In Reply.—Dr Amin presents important additional data regarding communication in surgical pathology reports. As feared, many modifying phrases (MPs) that appear to be commonly used by pathologists are commonly misinterpreted by clinicians. It is interesting to note that phrases many pathologists may assume to be crystal clear (“diagnostic of”) showed significant discordance between pathologists and clinicians in their data. The presence of MPs in 10% of reports is an additional interesting finding. Further work could be done to better understand the prevalence of MPs in pathology reports by subspecialty, clinical entity, institutional setting, etc. Dr Amin also acknowledges, much as we found, that clinicians do not frequently read the comments. This suggests that MPs, and their often-accompanying comments, are perhaps more meaningful to fellow pathologists than to the typical audience of the reports, and their presence and function in reports may need modification.
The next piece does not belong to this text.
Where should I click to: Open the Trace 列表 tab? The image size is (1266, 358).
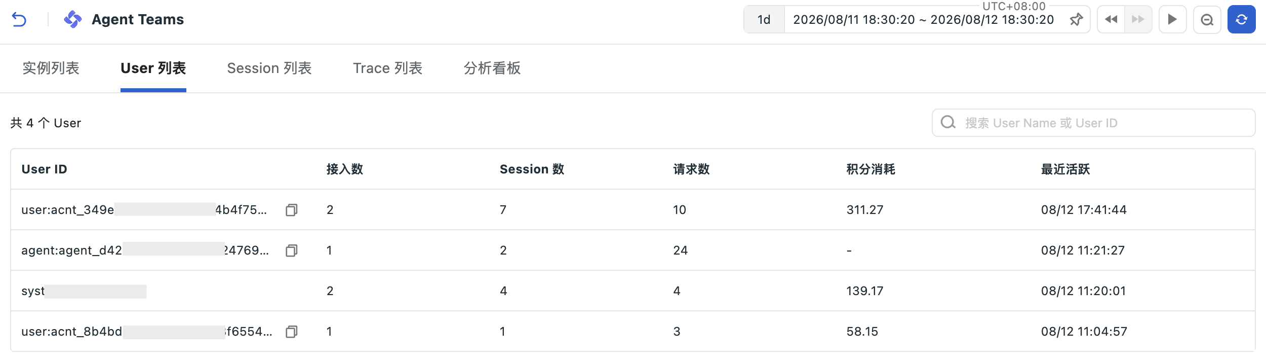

As such, my coauthors and I are enthusiastic about the authors' proposed “standard scheme for reporting certainty in pathology reports.” This schema has the potential to harmonize the interpretations of clinicians and encourage pathologists to use consistent diagnostic language. Furthermore, this may in turn bolster pathologist comfort in writing reports and provide a platform for teaching pathology trainees. With patients now accessing their medical reports instantly and electronically, in part because of the 21st Century Cures Act, patients routinely interpret their own pathology reports before follow-up communication with their clinician. This schema could benefit patients, giving them a framework to understand at least some of the implications of the report. Indeed, for a worried patient contemplating a cancer diagnosis, or a clinician contemplating powerful treatment modalities with dire side effects, words can mean a great deal.